The advance care planning team also needs to understand the difference between the “then self” and the “now self,” suggests Drickamer. Consider this example: A 55-year-old person completes an advance directive. Fifteen years later at age 70, this person’s perspective has changed, and they want to change their advance directive. “As long as they retain decision-making capacity, they can revise their advance directive,” she notes.
“However, if this person becomes demented over time and can no longer fully make a decision, they don’t have the right to change their advance directive even though what gives them pleasure or pain in the moment is quite different than what did 15 years ago,” explains Drickamer. “Their ‘then self’ remains the decision-maker for their ‘now self’ unless the healthcare proxy intervenes.”
While a resident with dementia may be quite passive, they also may need, for example, to be held down just to draw blood, resulting in skin tears and other problems, adds Drickamer. “Front-line nurses and CNAs often can provide the healthcare proxy with significant insights about how a resident with dementia may react to different treatment options, explaining which treatments may be a great burden to the resident and which they may not mind at all.”

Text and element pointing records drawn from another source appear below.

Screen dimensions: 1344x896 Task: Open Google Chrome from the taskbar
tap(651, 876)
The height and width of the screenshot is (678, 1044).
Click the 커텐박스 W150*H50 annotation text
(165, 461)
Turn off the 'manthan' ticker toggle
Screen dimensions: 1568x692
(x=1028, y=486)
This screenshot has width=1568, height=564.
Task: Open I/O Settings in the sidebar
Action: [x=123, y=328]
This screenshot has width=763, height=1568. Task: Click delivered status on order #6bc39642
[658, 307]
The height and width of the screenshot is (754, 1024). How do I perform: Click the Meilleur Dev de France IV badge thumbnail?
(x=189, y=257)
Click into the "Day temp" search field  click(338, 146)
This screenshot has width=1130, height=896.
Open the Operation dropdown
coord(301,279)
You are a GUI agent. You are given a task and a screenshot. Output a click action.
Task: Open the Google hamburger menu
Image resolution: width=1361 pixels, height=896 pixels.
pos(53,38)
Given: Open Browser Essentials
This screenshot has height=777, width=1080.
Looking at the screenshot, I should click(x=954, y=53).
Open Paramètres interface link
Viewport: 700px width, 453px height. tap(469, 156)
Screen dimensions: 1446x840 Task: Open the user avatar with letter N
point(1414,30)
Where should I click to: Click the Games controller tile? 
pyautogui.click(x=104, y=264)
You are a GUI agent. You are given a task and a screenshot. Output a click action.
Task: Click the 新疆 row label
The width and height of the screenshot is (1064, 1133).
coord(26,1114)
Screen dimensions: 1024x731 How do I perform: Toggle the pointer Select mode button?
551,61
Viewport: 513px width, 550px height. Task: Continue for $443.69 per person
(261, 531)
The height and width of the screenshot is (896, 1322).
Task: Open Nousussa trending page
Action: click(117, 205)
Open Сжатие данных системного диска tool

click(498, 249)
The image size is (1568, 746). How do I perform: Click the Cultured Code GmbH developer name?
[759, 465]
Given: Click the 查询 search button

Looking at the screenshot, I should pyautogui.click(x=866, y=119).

Find out what conversations the hospital had with your new admissions
Nursing homes should work with referring hospitals to find ways to learn about advance care planning conversations that occurred during the acute-care admission, suggests Drickamer. “For example, here at UNC, we have developed a hospital discharge summary that specifically will pull in any advance care planning discussions that occurred while the patient was in the hospital so that the nursing home can see exactly what we talked about with the patient and their family.”